Pick out every line below that contains the string "height" and copy each one in full. Case counts.

### Data section:
········

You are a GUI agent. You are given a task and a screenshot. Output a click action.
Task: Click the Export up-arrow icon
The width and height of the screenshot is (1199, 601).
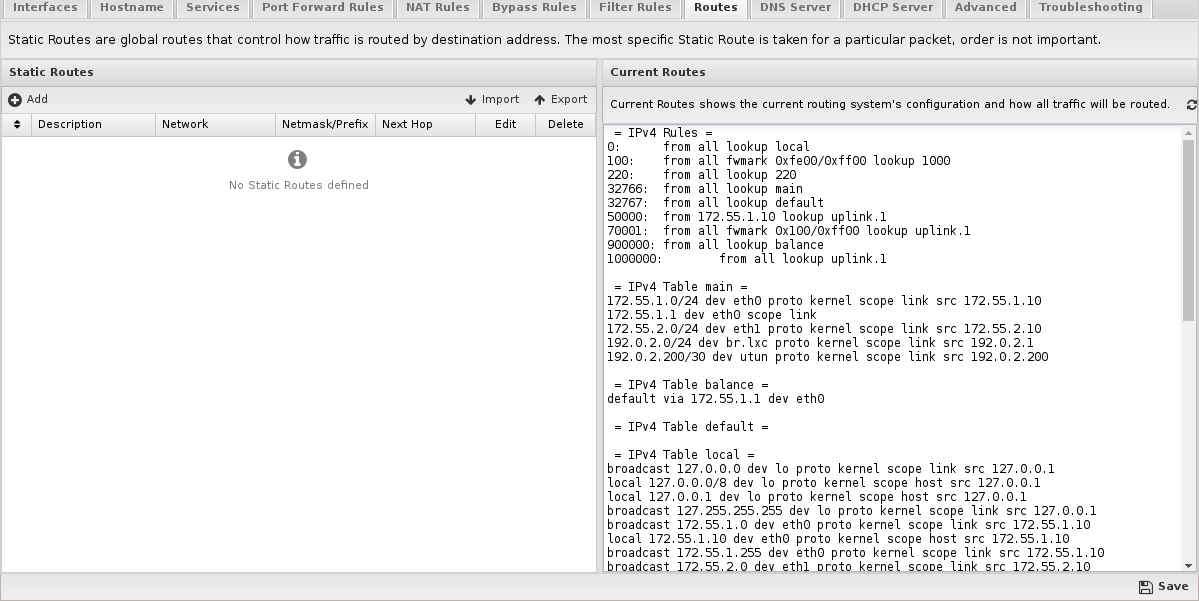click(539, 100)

········

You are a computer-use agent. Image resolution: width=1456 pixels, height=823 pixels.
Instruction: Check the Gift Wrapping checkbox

········

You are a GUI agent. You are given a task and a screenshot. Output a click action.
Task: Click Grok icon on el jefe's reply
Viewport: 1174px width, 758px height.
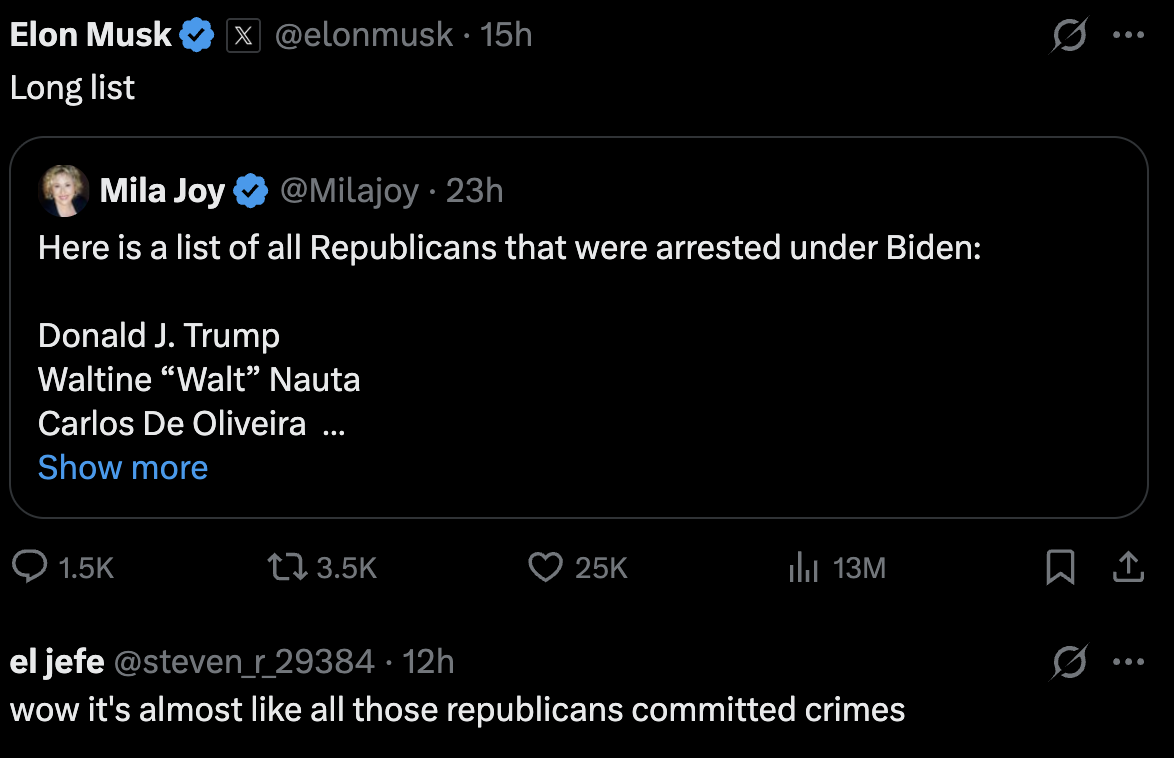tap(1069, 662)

········

### Task output:
The width and height of the screenshot is (1199, 601).
You are a computer-use agent. Image resolution: width=1456 pixels, height=823 pixels.
Viewport: 1174px width, 758px height.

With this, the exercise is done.